Joko Wandiro melepaskan Ayu Candra yang ia suruh mengaso, kemudian ia minta bantuan dua belas orang anak buah Dewi untuk menggali lubang-lubang dan mengubur semua jenazah baik kawan maupun lawan, secara sederhana. Khusus untuk jenazah Wiku Jaladara, Dewi, Lasmi, Mini, Sari, dan Sundari mereka buatkan tempat kubur terpisah. Sehari penuh mereka bekerja dan baru selesai setelah matahari tenggelam. Joko Wandiro lalu mengumpulkan dua belas orang wanita itu dan berkata,

"Kalian semua dengarlah nasehatku baik-baik. Setelah Dewi dan adik-adiknya tewas dalam pertempuran semalam, kiranya tidak ada perlunya lagi kehidupan dalam hutan di Anjasmoro yang kalian tempuh selama ini dilarutkan. Seperti telah menjadi peraturanku, kalian masing-masing berhak untuk hidup wajar dalam masyarakat umum, mencari jodoh dan hidup berumah tangga membentuk keluarga. Kalian telah berjasa besar. Tempat ini, di dalam pondok Bhagawan Kundilomuko itu, banyak terdapat barang-barang berharga. Nah, kalian ambil dan bawa, bagi rata di antara kalian dan pergilah kalian, kembali ke masyarakat ramai. Kuanjurkan untuk kembali ke keluarga masing-masing."

Sambil menangis dua beias orang wanita itu mentaati perintah Joko Wandiro, mengumpulkan emas intan dan benda berharga yang banyak terdapat di Durgaloka, kemudian setelah berpamit mereka pergi berbondong meninggalkan tempat itu, menuju penghidupan baru. Setelah semua wanita Gunung Anjasmoro itu pergi, Ayu Candra yang sudah pulih kembali kesehatannya lalu menghampiri Joko Wandiro yang masih termenung karena belum lenyap kedukaannya oleh jatuhnya demikian banyak korban dalam pertempuran semalam.

"Kakang Joko Wandiro, kau berduka karena akibat perbuatanku, ya?" Suara gadis itu penuh haru dan penyesalan, tangannya merangkul lengan Joko Wandiro.

Joko Wandiro menoleh, lalu merangkul pundak gadis itu.
"Tidak karena perbuatanmu, Ayu. Jatuhnya banyak korban ini adalah sewajarnya. Untuk memberantas kejahatan harus pula berani berkorban. Dewi dan saudara-saudaranya tewas sebagai wanita-wanita perkasa yang patut dipuji, demikian pula Wiku Jaladara sudah memenuhi kewajibannya sebagai seorang suci. Aku tidak marah kepadamu, adikku, bahkan aku bahagia sekali dapat bertemu denganmu dalam keadaan selamat. Mengapa engkau meninggalkan aku, adikku? Bencikah engkau kepadaku?”

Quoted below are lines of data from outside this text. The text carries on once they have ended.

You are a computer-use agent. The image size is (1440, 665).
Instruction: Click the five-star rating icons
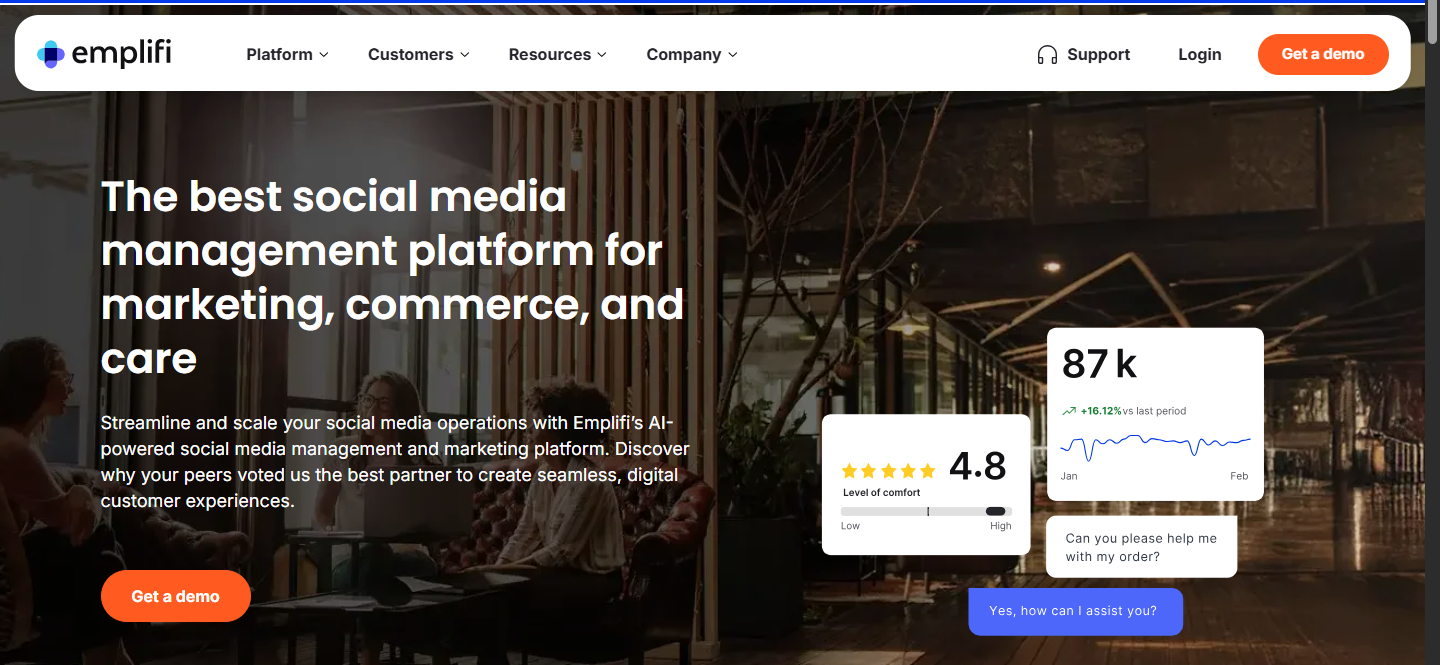click(888, 470)
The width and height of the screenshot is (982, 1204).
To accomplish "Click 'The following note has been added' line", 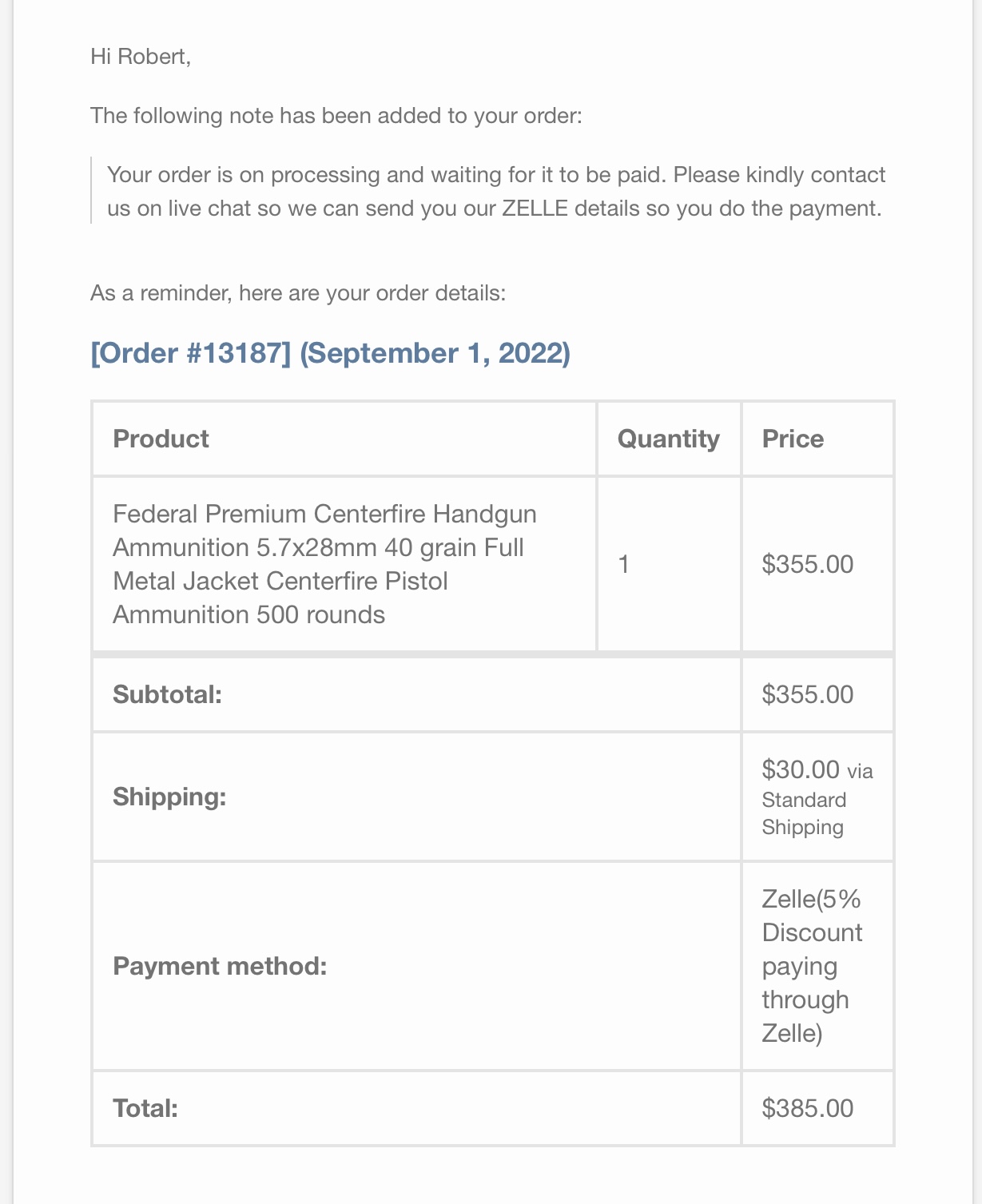I will click(x=336, y=116).
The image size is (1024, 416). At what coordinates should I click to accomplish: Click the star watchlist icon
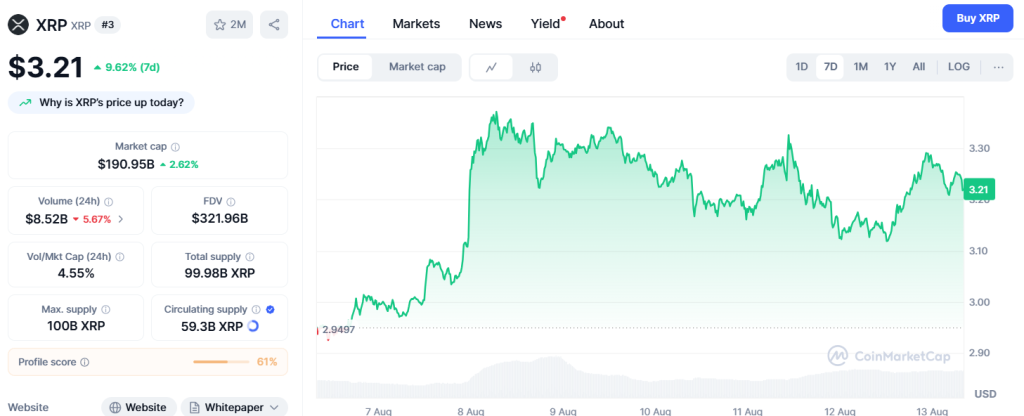220,24
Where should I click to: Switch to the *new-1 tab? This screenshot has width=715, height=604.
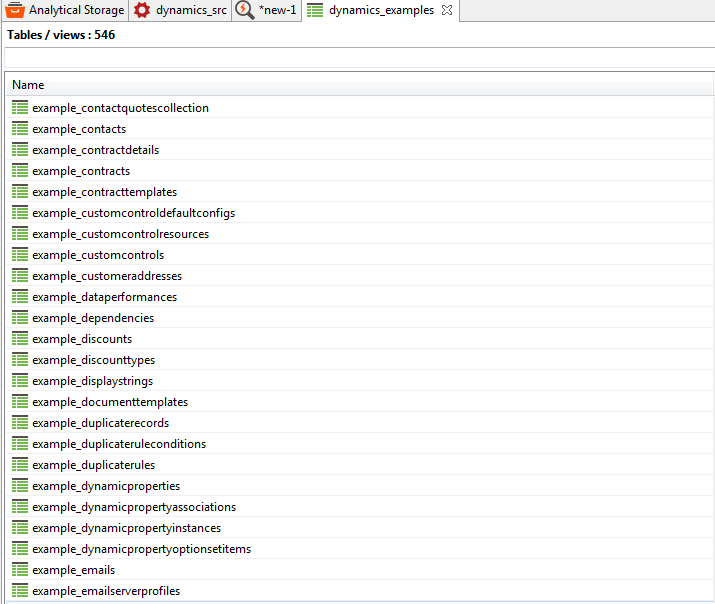pos(277,10)
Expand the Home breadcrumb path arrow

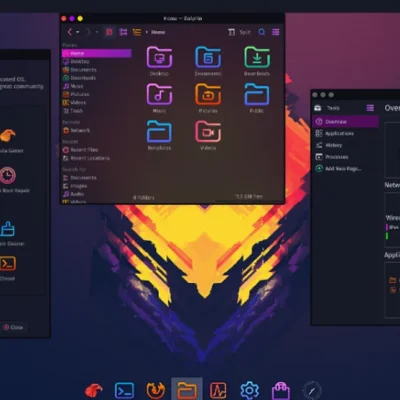(147, 32)
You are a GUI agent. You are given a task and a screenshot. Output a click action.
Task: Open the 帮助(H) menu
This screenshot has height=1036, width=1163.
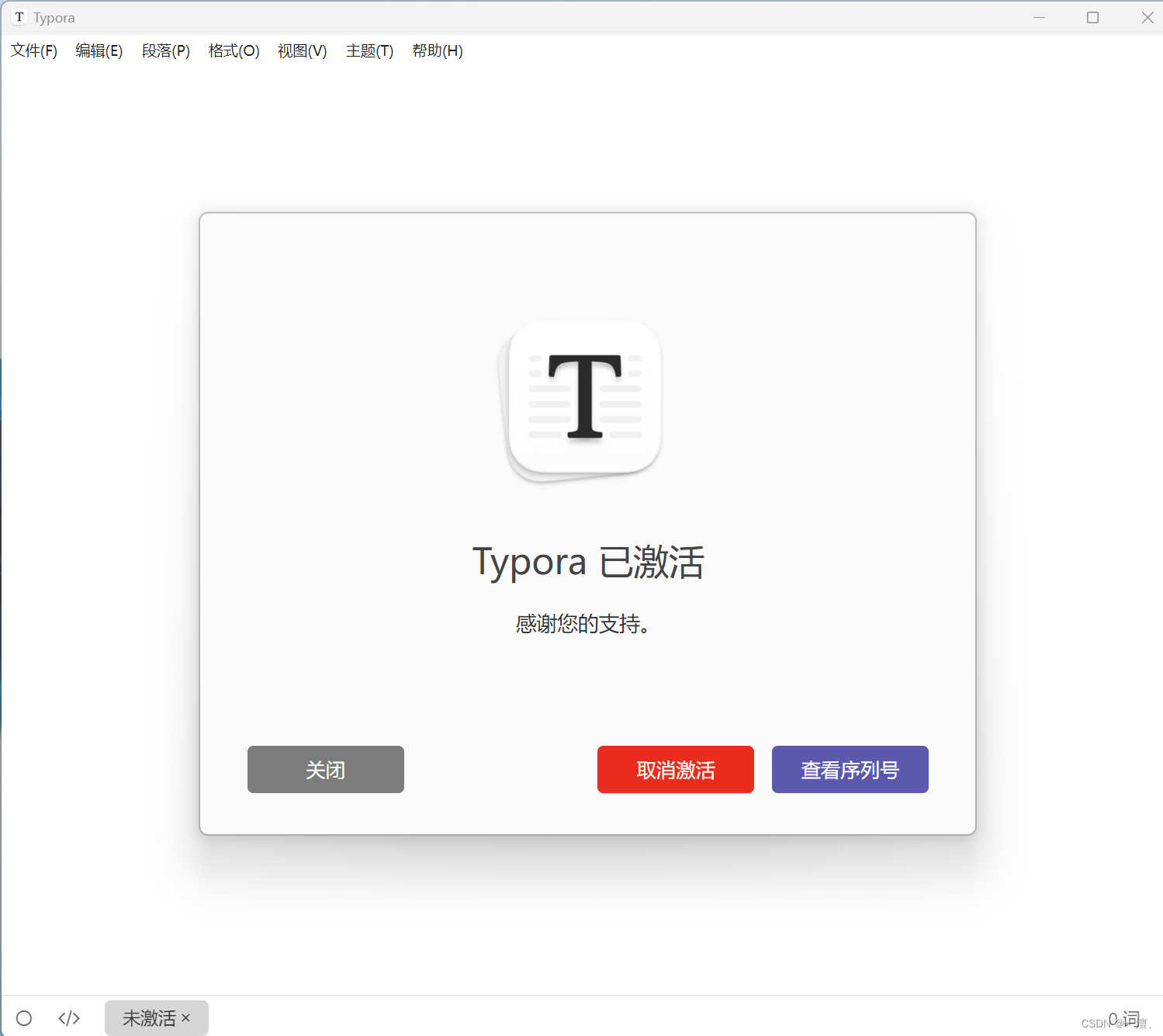click(437, 50)
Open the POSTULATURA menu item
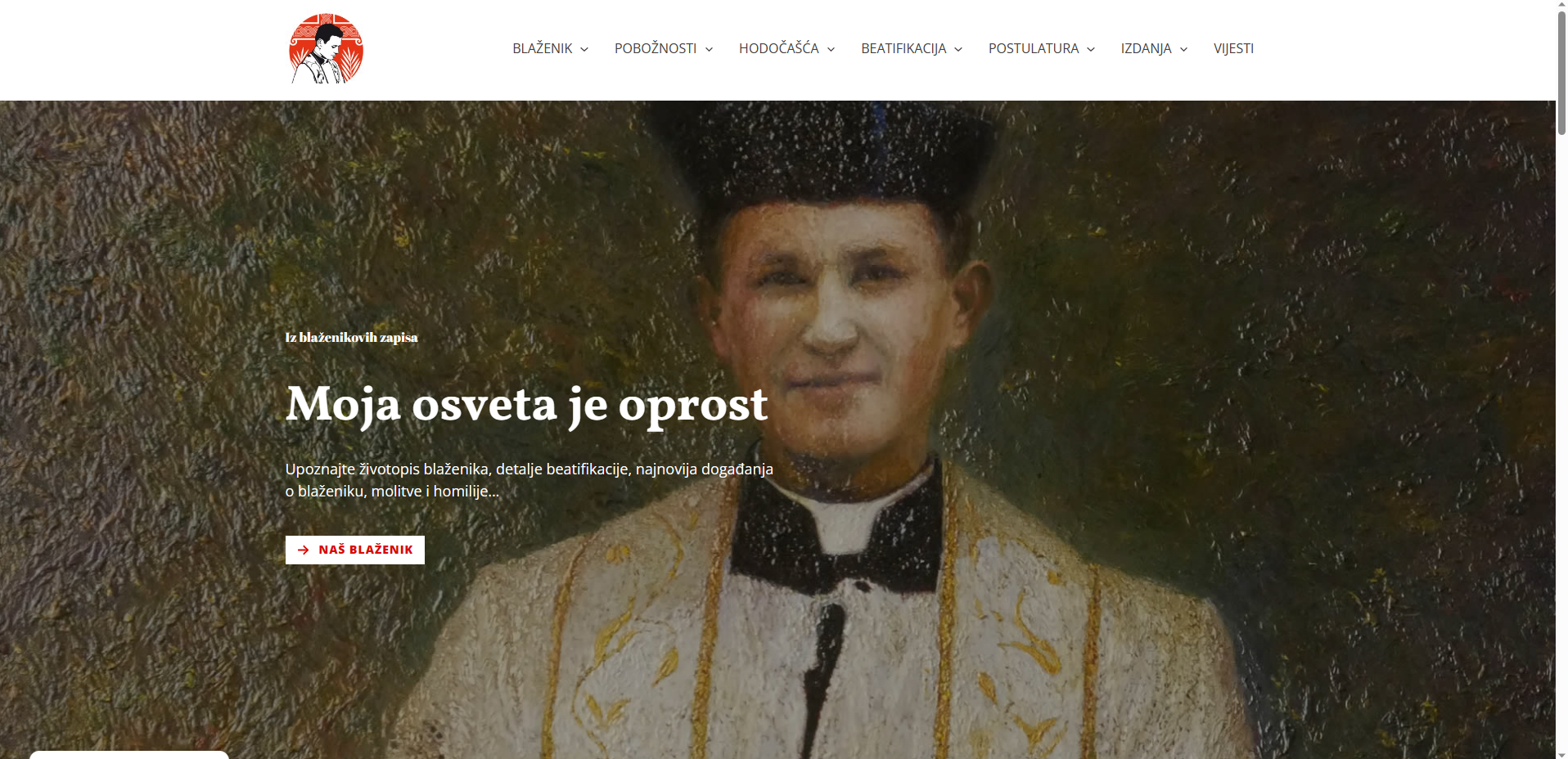The height and width of the screenshot is (759, 1568). point(1034,49)

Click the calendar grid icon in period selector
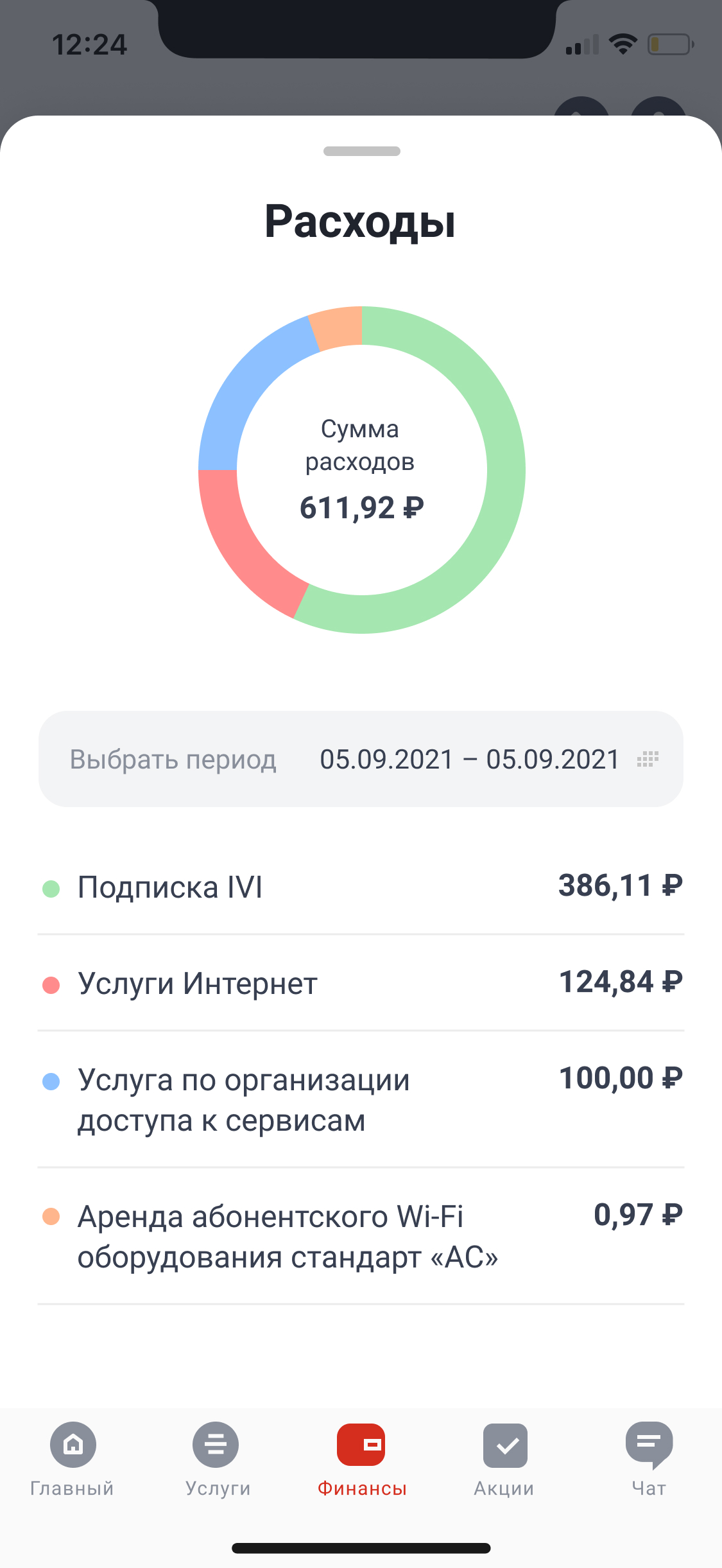[x=648, y=760]
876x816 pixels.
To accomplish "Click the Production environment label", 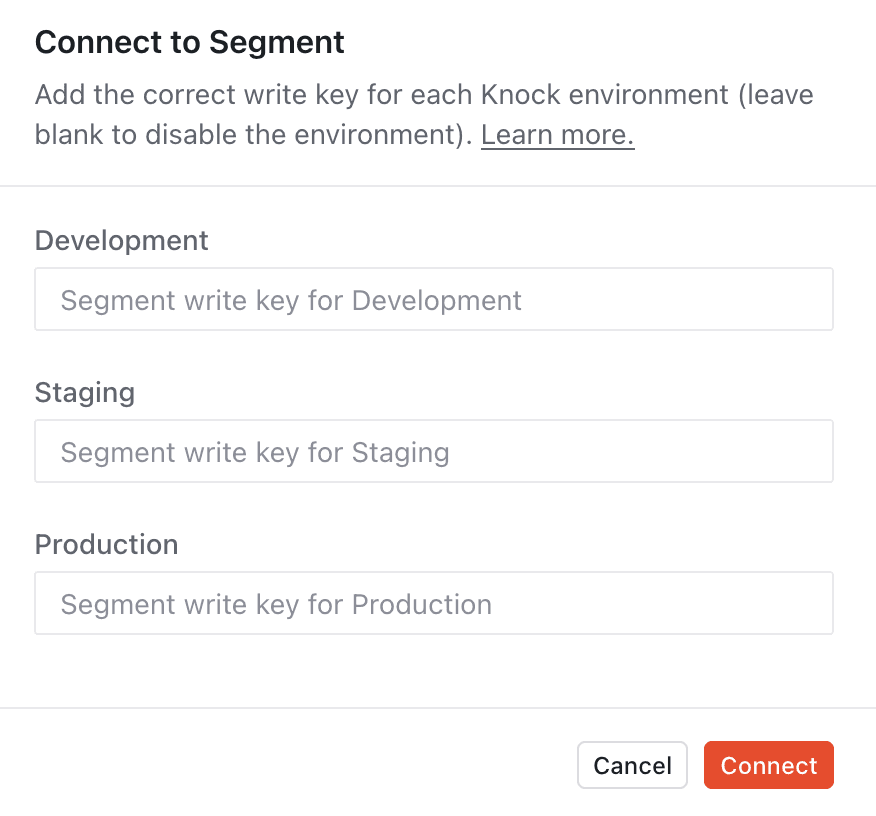I will point(106,544).
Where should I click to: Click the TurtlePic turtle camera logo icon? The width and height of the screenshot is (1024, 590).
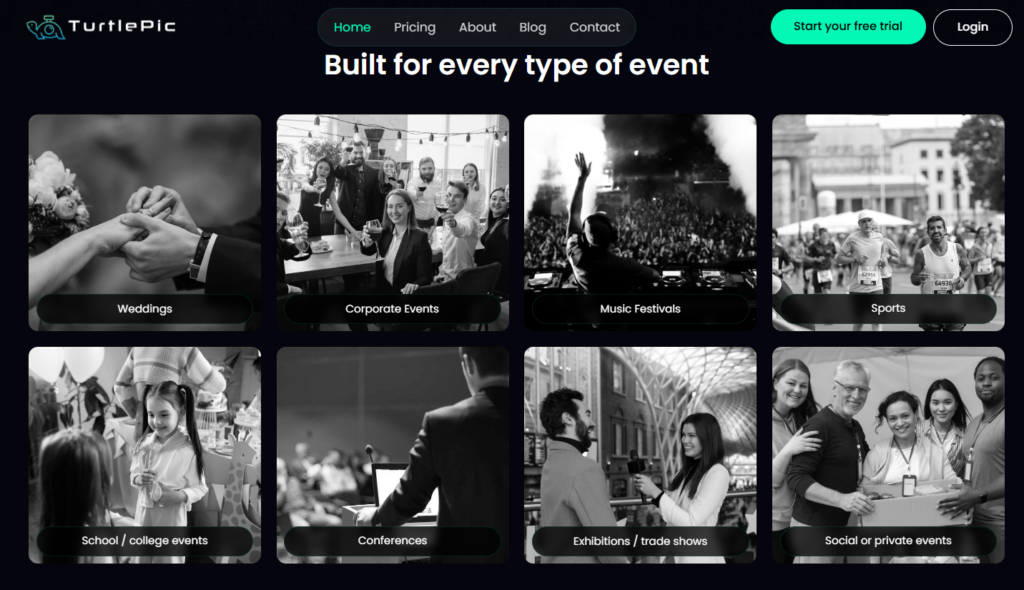[45, 27]
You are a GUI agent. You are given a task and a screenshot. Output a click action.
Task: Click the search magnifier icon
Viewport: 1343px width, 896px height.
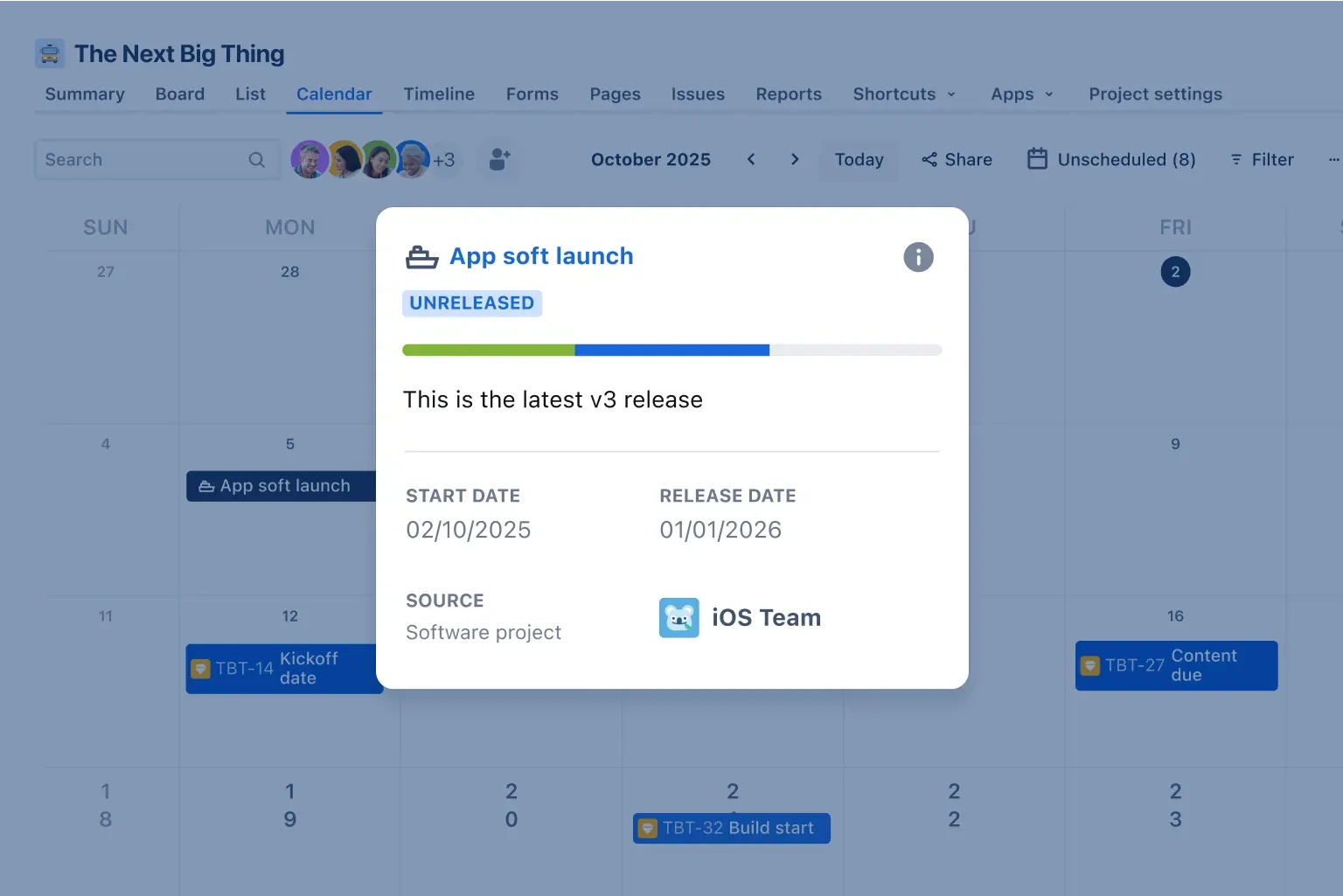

Ayu Candra memundurkan mukanya dan dua butir air mata menetes turun. Ia menarik napas panjang berkali-kali kemudian berkata lirih,
"Aku seperti menjadi buta karena bujukan dan hasutan Ki Jatoko, manusia buntung yang amat keji dan jahat itu. Kaumaafkan aku, kakang. Terus terang saja semenjak berpisah denganmu di Sarangan.. semenjak...... semenjak kau menjadi... eh, kakak...kandungku....aku kecewa dan... seperti membencimu. Kemudian ditambah oleh hasutan Ki Jatoko, aku makin curiga kepadamu...... ah, aku menyesal, kakang Joko......."

Joko Wandiro memegang kedua tangan gadis itu. Sejenak mereka saling pandang dan rasa haru menyelinap ke dalam jantung masing-masing. Betapapun, keduanya harus mengaku di dalam hati bahwa mereka tak dapat melenyapkan cinta kasih diantara merekal Hanya oleh kenyataan bahwa mereka bersaudara sekandung, mereka memaksa diri, memaksa menyelimuti rasa cinta kasih dengan rasa persaudaraan yang dipaksakan. Hal ini menimbulkan rasa nyeri seperti ditusuk-tusuk jarum dalam hati.

"Ki Jatoko memang seorang jahat yang amat berbahaya dan curang. Engkau yang masih belum berpengalaman sampai terkena hasutan dan terbujuk, hal ini tidak dapat aku menyalahkan engkau, Ayu. Bahkan seorang gadis sakti mandraguna dan ganas seperti Endang Patibroto pun jatuh ke dalam bujukannya sehingga sampai menjadi tawanan di sini. Apalagi engkau yang jujur dan polos. Ah, tentu engkau banyak menderita kesengsaraan, adikku. Kalau saja dahulu kau lebih percaya kepadaku, takkan terjadi semua itu."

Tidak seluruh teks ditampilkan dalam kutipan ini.